1) Expose all of the functionality of my bundles through services, and have these services available to use directly from within twig. This way I can pass my routing request to the most appropriate bundle (so http://myclient.org/User/Account) is passed to the ClientUser bundle to handle, but the base template which has a mini shopping cart in the navigation is able to access the information it needs directly from within twig (I don't need to pass this in)
2) Create a bundle that accesses all the other bundles in order to build up the page (like VendorFrontend or VendorBackend). This would mean that ALL routing requests would be passed to this bundle and this bundle would access the required information for every part of the page before passing off to the template.
The first option feels wrong because I'm not sure if it's even possible to allow Twig to consume services directly (though the service container)?
Second option feels wrong because It's like using a second router, the routes would be being passed into a bundle, which only exists to compose the other bundles (it's a given here that this bundle is tightly coupled to the bundles that it uses).
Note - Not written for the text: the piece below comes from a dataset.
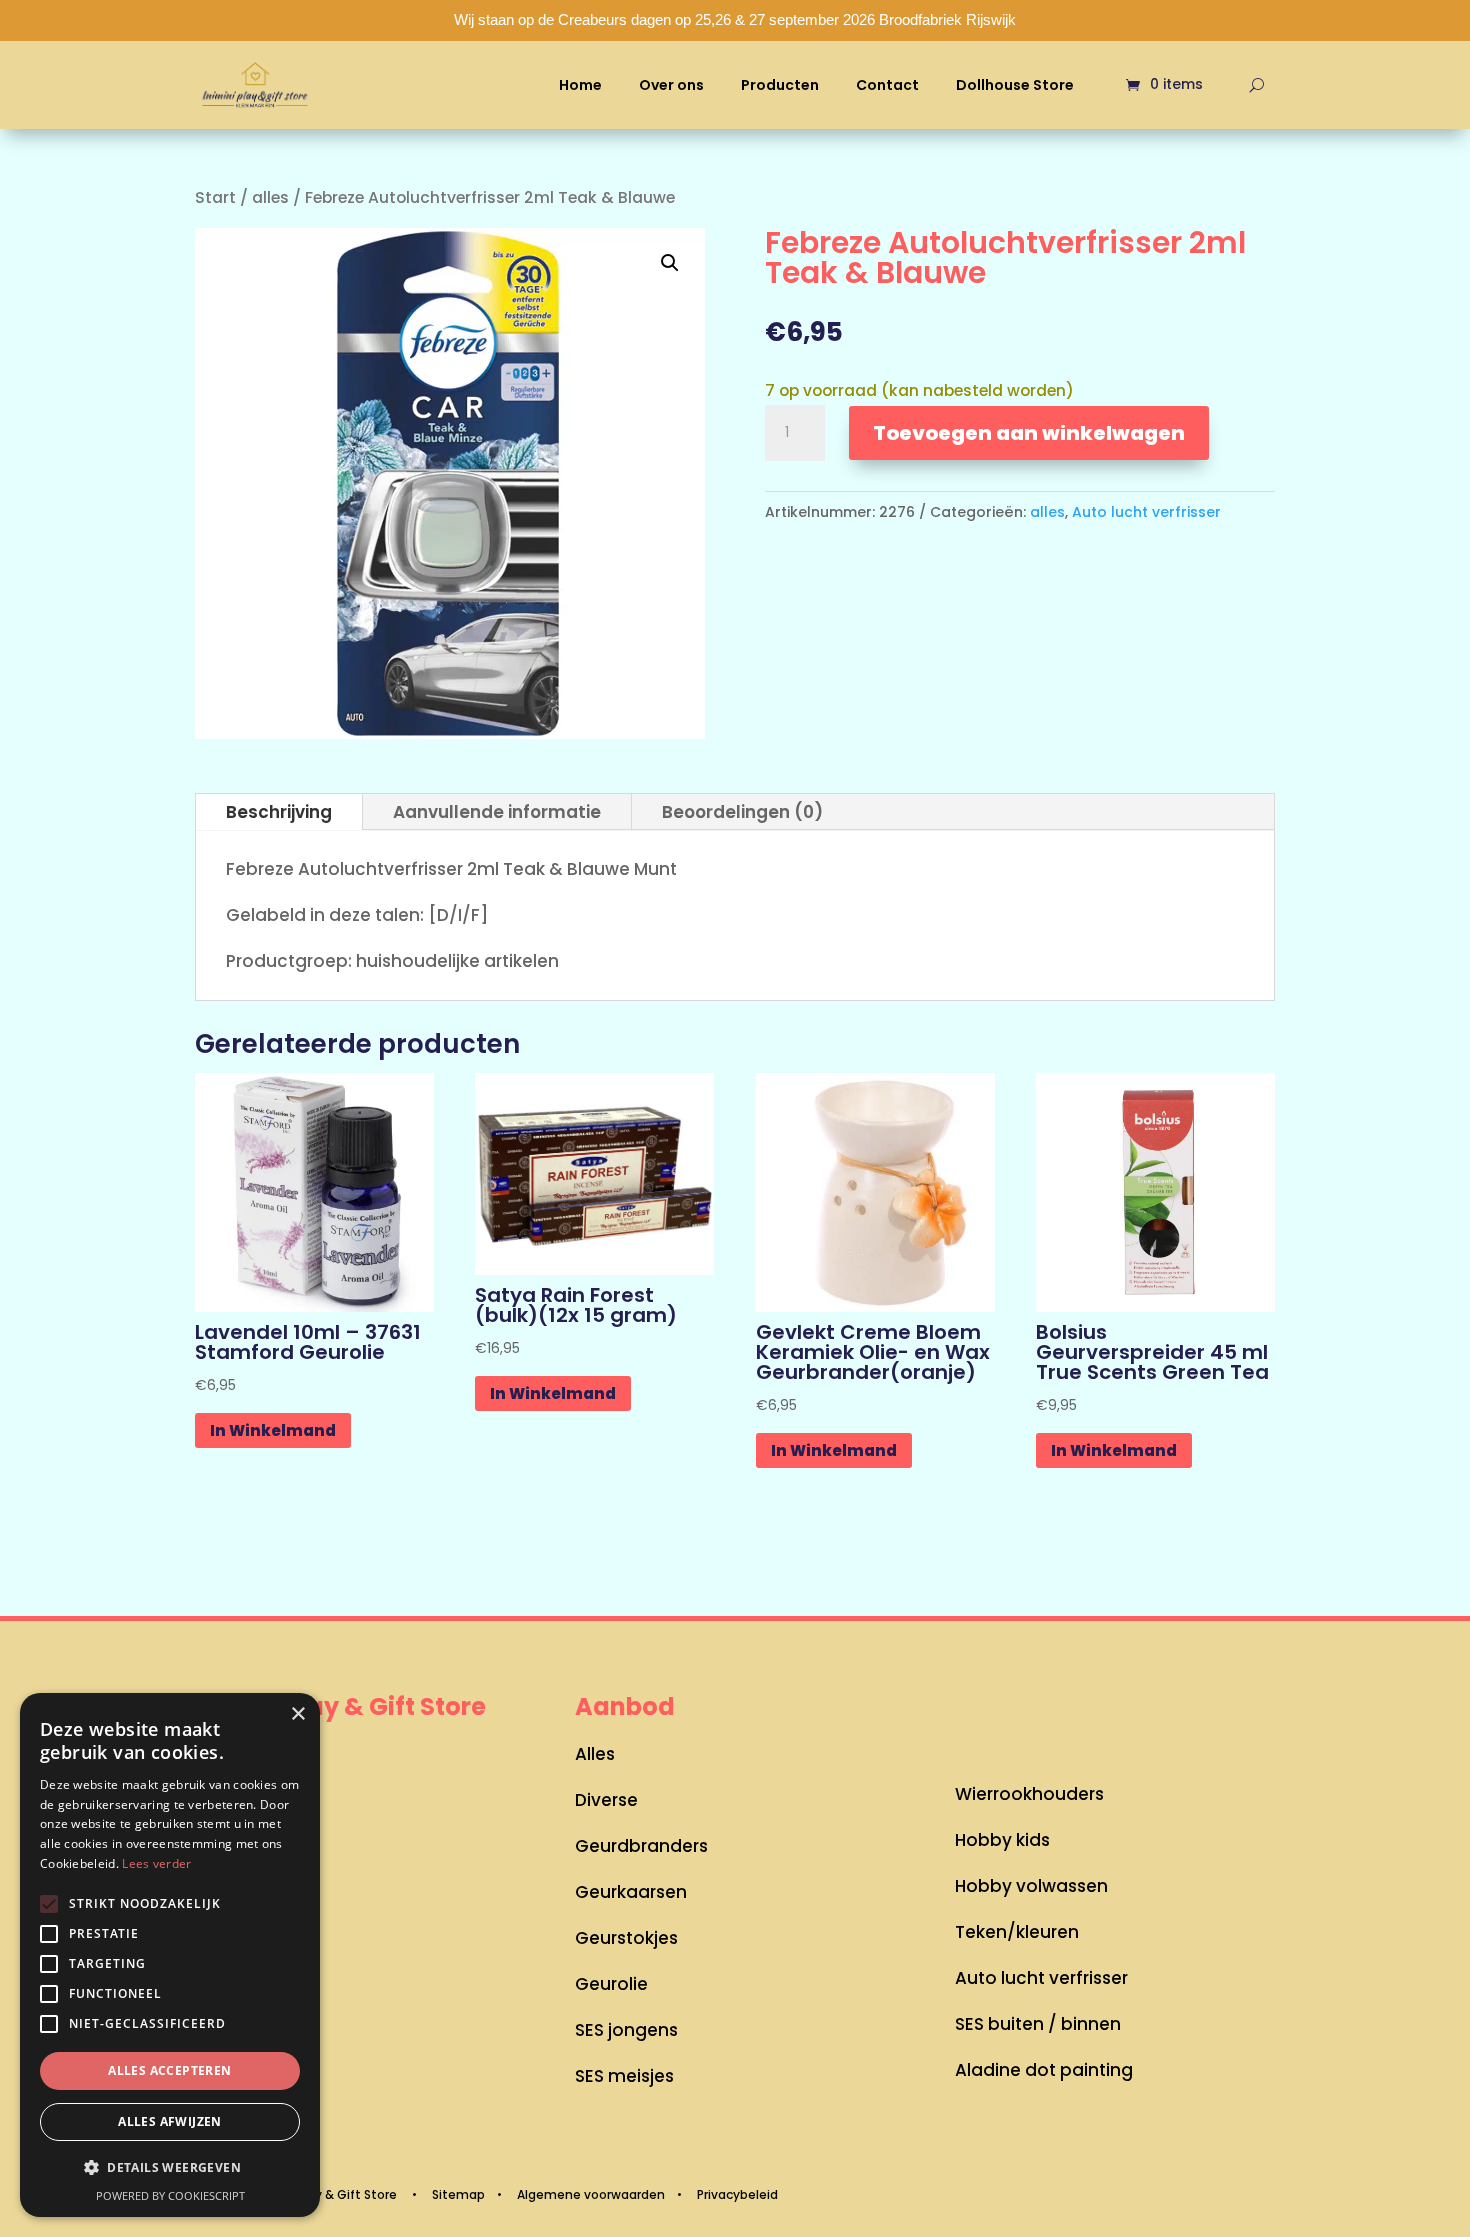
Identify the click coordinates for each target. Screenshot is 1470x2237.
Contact (887, 85)
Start (215, 197)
Surely this goes against the concept of a 'bundle' that the code is reuseable.
In this example I'm trying to build a very simple e-com site for demonstration purposes only. I have a base template which will have a primary navigation, mini shopping cart, 'body' and footer. I'm storing this in the /app/Resources directory. I was planning on having all other templates inherit this one and overriding the 'body' area.
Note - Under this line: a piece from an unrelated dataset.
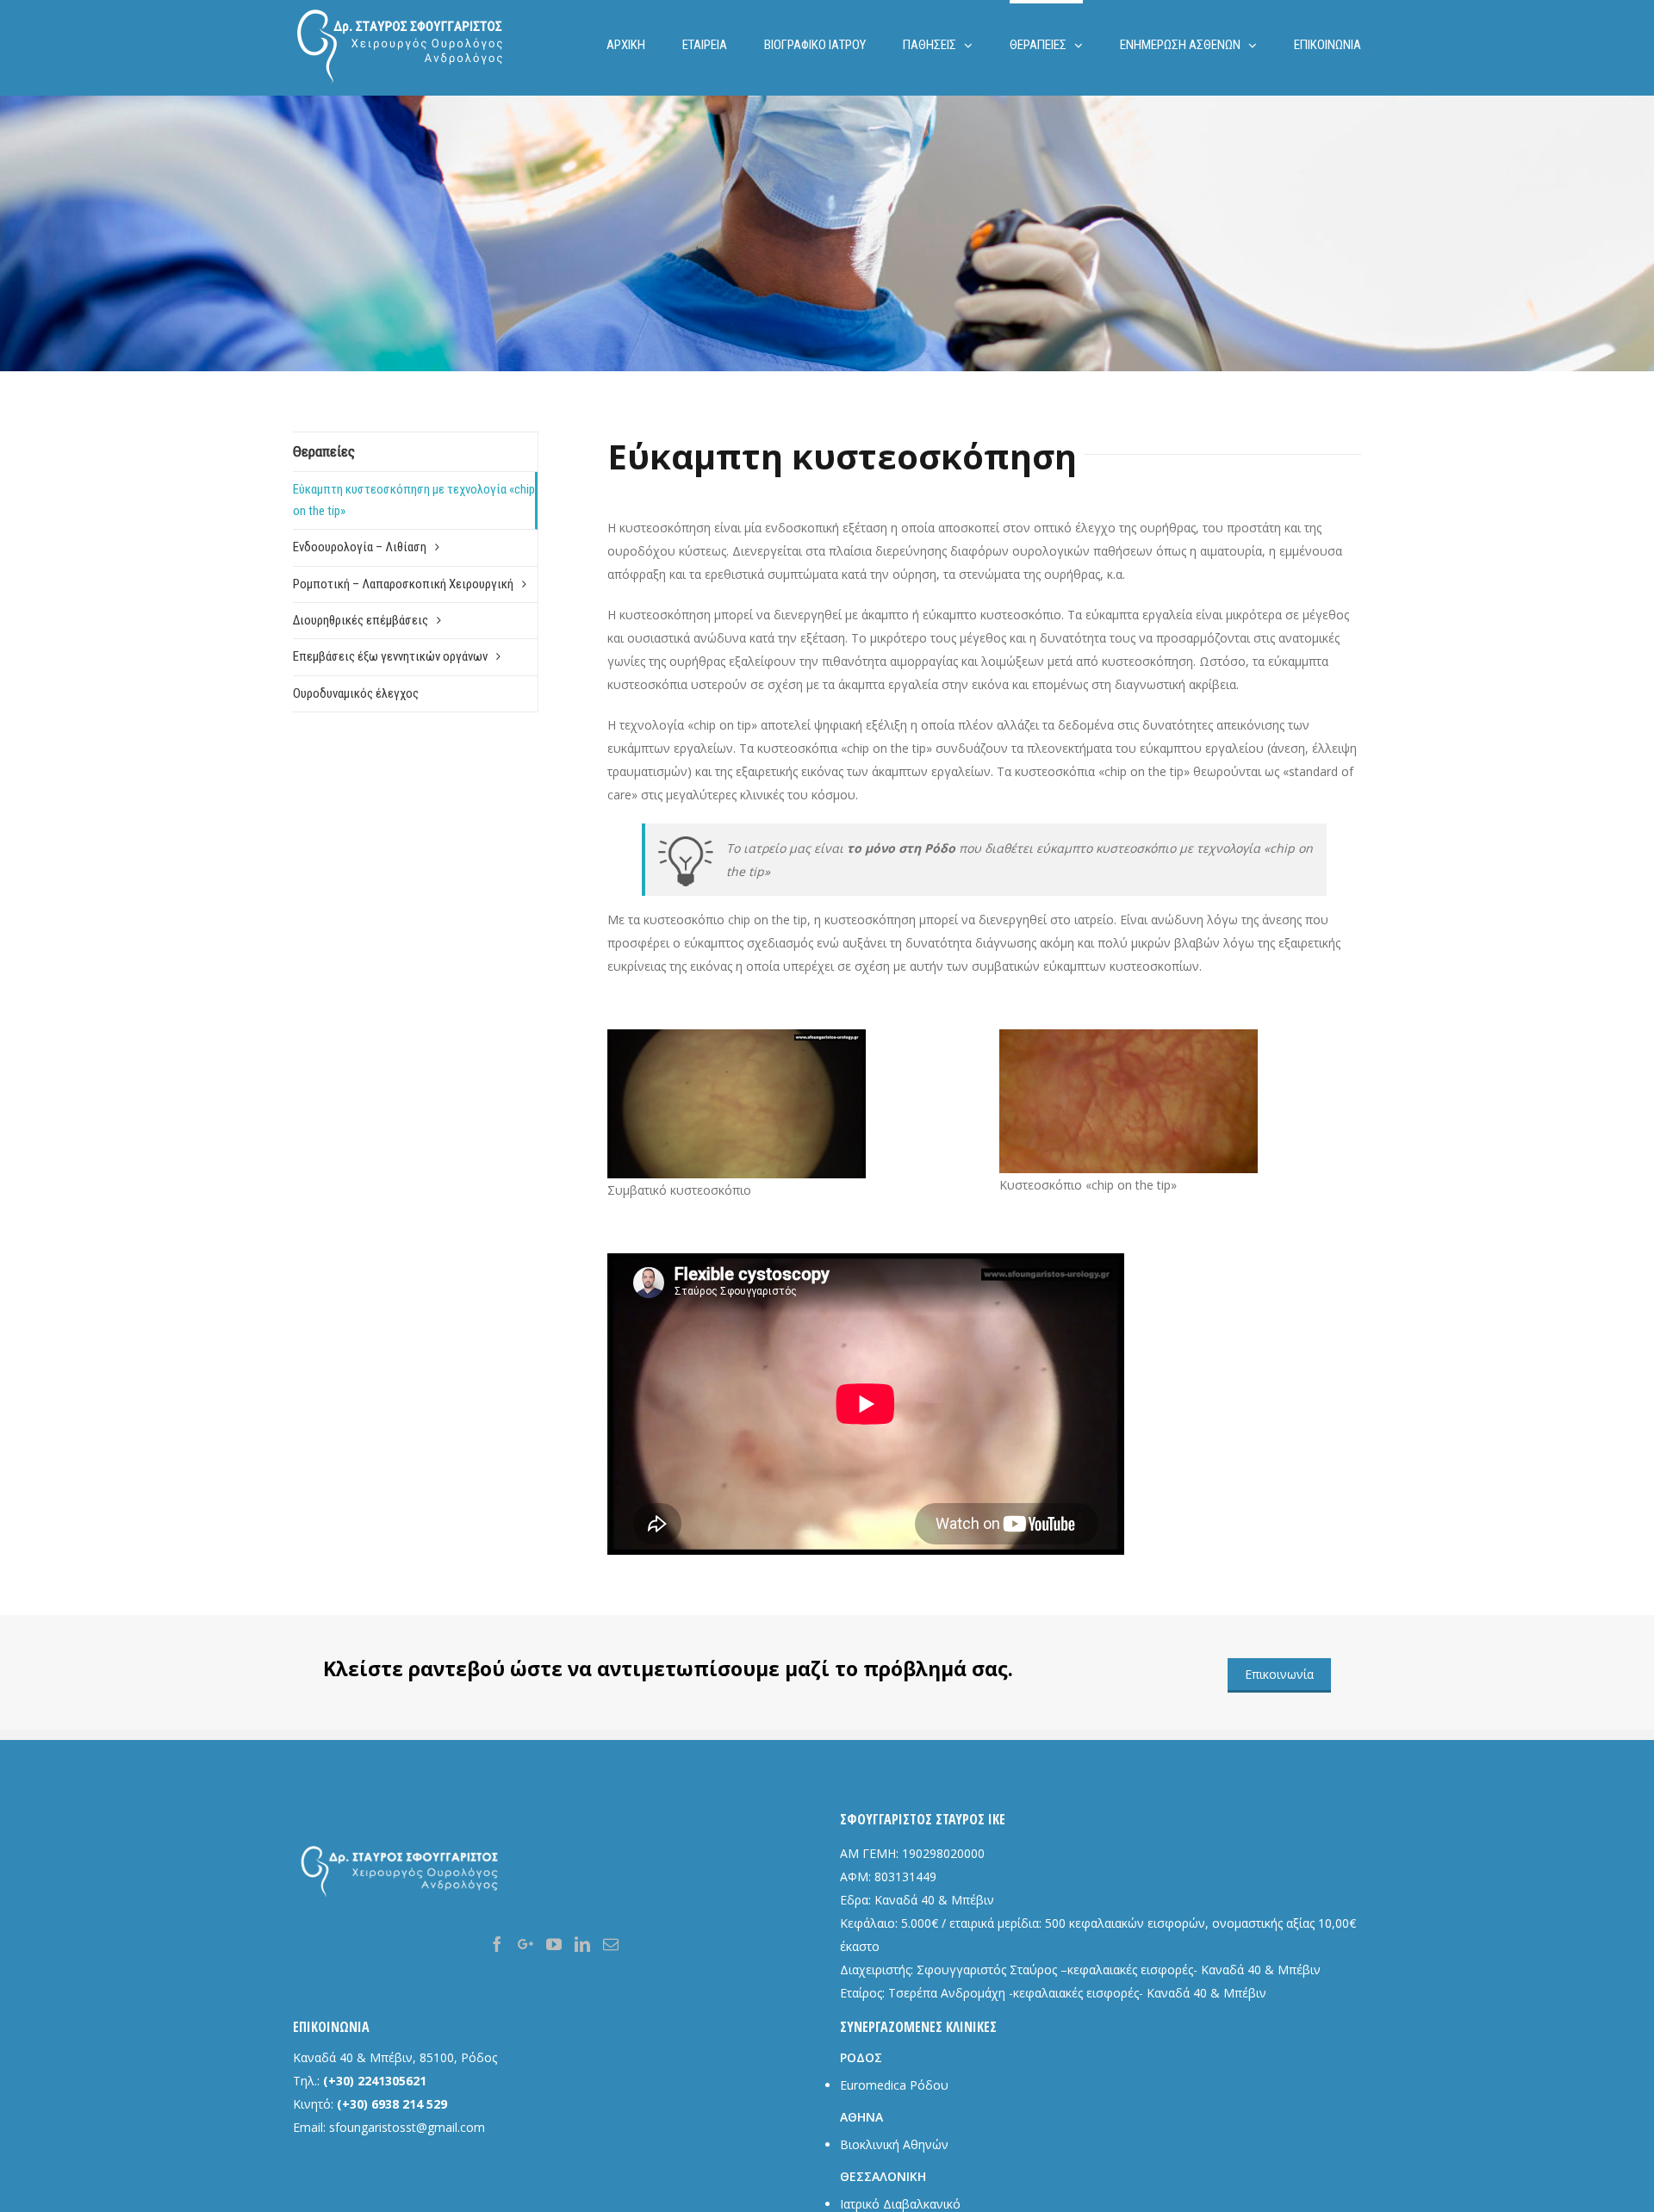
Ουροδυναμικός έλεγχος (356, 693)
Not looking to be spoonfed, just a nudge in the right direction. Thanks.
I think that it's important to get away from the idea that, in order to generate a "page", one has to corral together all the variables that the templating involved might need in order to render, and then pass these into a template. A controller should be doing only the specific thing for the request it's serving, and no more. So if there's a specific product referenced in a URL, fetch the product and pass it into the template. If there's a specific product referenced but it doesn't exist, or shouldn't be shown, you respond with a 404/ 410/ whatever is appropriate. If there's a specific collection, fetch the collection and pass it in. The routing/ controller should be decoding the request - the URL itself, the HTTP method, etc - and translating that into something specific. Anything general and not specific to a particular request doesn't belong there.
It's also important, I would say, to abstract as best you can the bundles you use from Twig templates. I am advocating more that templates "pull" what it needs into them, rather than being pushed in, but this is achieved by the definition of Twig functions within bundles that can themselves, via the DI container, hook into data that may or may not be in the current request, etc. So you make a Twig function that can take as a parameter anything that might change - if it has to do with product categories, let it take a product category object as a parameter.
Essentially the answer is more 1) than 2), but you shouldn't be accessing services directly through Twig - you should be proxying via functions that make semantic sense within the template, that themselves are defined to have services injected into them at runtime, services that you are at liberty to define differently in any new bundles you include or write.